COLUMBIA, S.C. (AP) - The House budget-writing committee advanced a bill on Tuesday to create a research university within the College of Charleston.

The Ways and Means Committee approved the compromise. An earlier version would have forced a merger between the College of Charleston and the Medical University of South Carolina. The amended bill now would keep them as separate entities that collaborate to offer doctoral degrees underneath the larger moniker of the University of Charleston, South Carolina.

The University of Charleston, South Carolina would not be allowed to duplicate any degree programs offered in the Charleston region.

The bipartisan bill, sponsored by two Charleston representatives, is intended to meet South Carolina’s growing technical workforce needs.

Co-sponsor Rep. Jim Merrill, R-Charleston, said a comprehensive research university is needed to prepare an entire region that is changing from being known as a tourist spot and naval base into a manufacturing and information technology-based economy.

“Boeing came to us at one point and said some of the things that they need when they were looking at further expansion.
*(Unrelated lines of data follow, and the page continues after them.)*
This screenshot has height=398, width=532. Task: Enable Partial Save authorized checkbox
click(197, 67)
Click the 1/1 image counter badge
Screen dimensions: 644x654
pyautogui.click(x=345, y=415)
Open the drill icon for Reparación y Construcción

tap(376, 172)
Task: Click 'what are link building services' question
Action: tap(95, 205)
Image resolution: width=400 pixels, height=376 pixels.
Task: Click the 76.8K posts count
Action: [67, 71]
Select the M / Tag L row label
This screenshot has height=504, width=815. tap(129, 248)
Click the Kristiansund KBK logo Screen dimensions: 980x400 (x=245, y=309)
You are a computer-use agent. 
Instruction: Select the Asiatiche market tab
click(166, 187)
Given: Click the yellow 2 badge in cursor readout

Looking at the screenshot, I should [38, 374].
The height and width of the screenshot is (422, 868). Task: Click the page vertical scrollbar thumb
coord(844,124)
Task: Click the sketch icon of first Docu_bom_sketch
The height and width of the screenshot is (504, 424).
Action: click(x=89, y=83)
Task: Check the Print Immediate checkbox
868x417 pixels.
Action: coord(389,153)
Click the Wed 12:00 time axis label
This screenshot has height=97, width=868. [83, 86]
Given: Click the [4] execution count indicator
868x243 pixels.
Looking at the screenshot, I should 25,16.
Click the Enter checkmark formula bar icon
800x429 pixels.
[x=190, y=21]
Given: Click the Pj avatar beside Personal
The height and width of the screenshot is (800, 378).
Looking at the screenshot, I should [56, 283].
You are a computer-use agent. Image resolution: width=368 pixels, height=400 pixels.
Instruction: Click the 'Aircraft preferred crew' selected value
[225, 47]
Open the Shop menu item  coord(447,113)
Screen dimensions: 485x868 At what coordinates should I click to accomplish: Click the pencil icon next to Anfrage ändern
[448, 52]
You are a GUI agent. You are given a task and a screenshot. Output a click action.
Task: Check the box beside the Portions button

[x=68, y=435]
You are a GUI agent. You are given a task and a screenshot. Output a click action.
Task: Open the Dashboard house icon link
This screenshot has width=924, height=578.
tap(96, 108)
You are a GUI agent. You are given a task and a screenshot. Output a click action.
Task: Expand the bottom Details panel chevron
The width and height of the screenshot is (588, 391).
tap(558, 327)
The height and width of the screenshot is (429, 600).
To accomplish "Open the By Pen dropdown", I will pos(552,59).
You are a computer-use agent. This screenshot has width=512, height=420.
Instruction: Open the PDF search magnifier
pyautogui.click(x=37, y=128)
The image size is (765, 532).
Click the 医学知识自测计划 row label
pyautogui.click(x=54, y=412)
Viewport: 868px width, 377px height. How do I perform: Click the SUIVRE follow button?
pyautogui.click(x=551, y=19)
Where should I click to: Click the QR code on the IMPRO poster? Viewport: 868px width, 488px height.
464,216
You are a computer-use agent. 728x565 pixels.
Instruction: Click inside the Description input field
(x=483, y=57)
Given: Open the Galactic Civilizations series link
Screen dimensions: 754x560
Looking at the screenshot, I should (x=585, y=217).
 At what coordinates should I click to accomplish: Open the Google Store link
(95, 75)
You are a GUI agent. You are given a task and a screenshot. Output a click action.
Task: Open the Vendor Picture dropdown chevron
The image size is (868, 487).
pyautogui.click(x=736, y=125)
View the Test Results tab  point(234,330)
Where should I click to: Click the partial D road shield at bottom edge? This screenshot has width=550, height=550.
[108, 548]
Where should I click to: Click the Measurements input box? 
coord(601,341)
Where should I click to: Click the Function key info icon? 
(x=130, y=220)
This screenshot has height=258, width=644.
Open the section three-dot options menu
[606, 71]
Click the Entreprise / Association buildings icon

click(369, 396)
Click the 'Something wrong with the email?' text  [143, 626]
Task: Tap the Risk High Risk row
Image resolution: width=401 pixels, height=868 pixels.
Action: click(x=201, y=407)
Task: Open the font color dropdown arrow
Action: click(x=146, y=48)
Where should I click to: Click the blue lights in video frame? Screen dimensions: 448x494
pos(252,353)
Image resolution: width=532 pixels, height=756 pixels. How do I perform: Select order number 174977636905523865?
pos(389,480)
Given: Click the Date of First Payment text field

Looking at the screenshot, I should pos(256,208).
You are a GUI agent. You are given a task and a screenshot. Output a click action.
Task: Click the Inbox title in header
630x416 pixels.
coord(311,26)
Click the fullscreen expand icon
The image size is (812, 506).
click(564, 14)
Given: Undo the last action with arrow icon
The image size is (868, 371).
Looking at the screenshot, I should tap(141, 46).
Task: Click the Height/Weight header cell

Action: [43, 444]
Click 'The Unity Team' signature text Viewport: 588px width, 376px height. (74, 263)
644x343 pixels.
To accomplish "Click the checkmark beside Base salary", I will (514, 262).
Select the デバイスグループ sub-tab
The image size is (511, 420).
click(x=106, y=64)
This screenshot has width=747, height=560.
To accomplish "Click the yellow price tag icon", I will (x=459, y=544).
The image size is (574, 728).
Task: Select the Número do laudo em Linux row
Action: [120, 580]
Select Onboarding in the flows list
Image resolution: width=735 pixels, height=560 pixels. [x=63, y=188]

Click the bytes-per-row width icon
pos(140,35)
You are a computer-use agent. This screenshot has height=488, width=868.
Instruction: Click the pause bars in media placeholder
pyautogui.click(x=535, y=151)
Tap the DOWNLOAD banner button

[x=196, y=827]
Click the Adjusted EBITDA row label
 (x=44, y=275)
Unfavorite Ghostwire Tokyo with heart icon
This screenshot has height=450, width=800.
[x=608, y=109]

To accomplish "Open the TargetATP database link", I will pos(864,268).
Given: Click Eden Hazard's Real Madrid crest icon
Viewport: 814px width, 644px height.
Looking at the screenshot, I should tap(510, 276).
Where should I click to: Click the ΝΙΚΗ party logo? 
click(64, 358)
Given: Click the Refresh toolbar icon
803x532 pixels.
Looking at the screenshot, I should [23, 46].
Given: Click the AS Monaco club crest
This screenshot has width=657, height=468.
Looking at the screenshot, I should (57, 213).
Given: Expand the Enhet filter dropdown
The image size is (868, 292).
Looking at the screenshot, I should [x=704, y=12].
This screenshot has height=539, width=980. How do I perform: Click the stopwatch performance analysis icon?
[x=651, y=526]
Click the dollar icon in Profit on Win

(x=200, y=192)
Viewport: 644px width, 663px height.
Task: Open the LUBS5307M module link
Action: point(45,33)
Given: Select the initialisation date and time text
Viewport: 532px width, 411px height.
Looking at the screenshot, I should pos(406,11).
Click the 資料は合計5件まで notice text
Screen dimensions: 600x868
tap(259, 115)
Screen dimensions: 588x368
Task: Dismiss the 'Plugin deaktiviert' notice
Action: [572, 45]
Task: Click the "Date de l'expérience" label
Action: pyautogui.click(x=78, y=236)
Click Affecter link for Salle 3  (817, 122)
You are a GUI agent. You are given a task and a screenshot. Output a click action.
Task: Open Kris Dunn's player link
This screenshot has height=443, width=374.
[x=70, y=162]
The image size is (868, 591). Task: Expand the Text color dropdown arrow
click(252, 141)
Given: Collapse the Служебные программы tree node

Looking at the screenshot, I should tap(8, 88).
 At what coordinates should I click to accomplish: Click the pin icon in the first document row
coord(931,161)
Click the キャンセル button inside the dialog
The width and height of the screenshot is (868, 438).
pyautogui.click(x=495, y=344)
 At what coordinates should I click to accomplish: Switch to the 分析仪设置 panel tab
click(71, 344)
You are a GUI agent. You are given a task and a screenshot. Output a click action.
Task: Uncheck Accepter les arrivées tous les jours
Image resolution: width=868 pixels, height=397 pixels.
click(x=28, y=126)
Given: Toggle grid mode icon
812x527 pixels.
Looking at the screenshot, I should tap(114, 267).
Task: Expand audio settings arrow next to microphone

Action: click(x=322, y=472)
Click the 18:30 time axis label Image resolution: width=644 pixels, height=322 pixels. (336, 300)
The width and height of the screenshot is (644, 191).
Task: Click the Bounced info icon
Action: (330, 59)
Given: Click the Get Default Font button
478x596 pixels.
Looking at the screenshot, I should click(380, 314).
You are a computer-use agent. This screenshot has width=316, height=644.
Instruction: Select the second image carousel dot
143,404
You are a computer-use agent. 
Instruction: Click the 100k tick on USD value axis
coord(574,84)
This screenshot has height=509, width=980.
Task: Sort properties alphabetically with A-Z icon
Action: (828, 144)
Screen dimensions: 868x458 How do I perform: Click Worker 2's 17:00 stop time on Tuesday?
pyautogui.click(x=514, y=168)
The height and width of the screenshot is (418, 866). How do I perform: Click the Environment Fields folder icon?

The fact is if they had brought it to South Carolina, we had not fulfilled our workforce needs for what we already have, much less what might be coming in the future,” Merrill said.

The only state university currently designated a research facility is the University of South Carolina.

Merrill said that discussions for the merger began over a year and a half ago.

“It really is a simple bill because the entire process of becoming a research university is simple. It’s a matter of them changing their mission statement and then at that point, you are no longer a two year college or a four year college,” Merrill said.

Rep. Gilda Cobb-Hunter, D-Orangeburg, commended members of the committee for finding a compromise.

“What we wind up doing is finding people who were on polar opposites and somehow reaching something that allowed everybody to find some common ground and consensus,” Cobb-Hunter said. “The lynch pin for all of that was this notion of workforce development and how all of us are interested in insuring that whether it is for an existing industry or for industries to be recruited, we are going to have a trained workforce.”